At Hartford Stage, as at many regional theaters throughout the U.S., a managing director works in tandem with an artistic director to run the organization. When Stotts joined Hartford Stage, Michael Wilson had been the theater’s artistic director for seven seasons. Wilson left in June 2011 and was succeeded by Tresnjak.

Despite having the two top positions at the theater open at the same time, Jimenez does not foresee changes in the theater’s management structure, expressing “confidence in the model that we have. The co-CEO model has worked well.”

He says the search for the artistic director is well underway, and that “four finalists are coming back for interviews. We should have identified the lead candidate for artistic director by December. It should be three or four months before we know who the next managing director will be.”

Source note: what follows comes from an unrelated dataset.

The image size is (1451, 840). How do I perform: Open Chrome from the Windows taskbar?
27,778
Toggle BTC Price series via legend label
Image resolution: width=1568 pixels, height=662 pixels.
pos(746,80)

Jimenez says he was informed of Stotts’ decision last week. Hartford Stage staff was informed Monday afternoon in a special meeting at the theater. The announcement went “as well as can be hoped for. There were some hugs, a few tears, mostly congratulations,” Jimenez said.

The Paper Mill Playhouse, founded in 1938, is a 1200-seat theater in Milburn, N.J., that specializes in musicals. In recent years, the musicals “Newsies,” “Bandstand” and “A Bronx Tale” all premiered at Paper Mill before moving to Broadway. “One of Paper Mill’s former artistic directors, Michael Gennaro, is now the executive director of Goodspeed Musicals in East Haddam. Stotts worked for Paper Mill as a consultant shortly before he came to Hartford Stage.

From 2003 through 2005, Stotts was the managing director of the Long Wharf Theatre in New Haven. Before that he was the managing director of New Jersey’s George Street Playhouse for three years and the New Jersey Shakespeare Festival for nine.

Does Stotts have any advice for his successor?

“Not advice — the search is just starting. But I do want to say [to candidates] that this is an important cultural organization both locally and nationally. It’s a plum opportunity. For me, it has been an amazing ride.”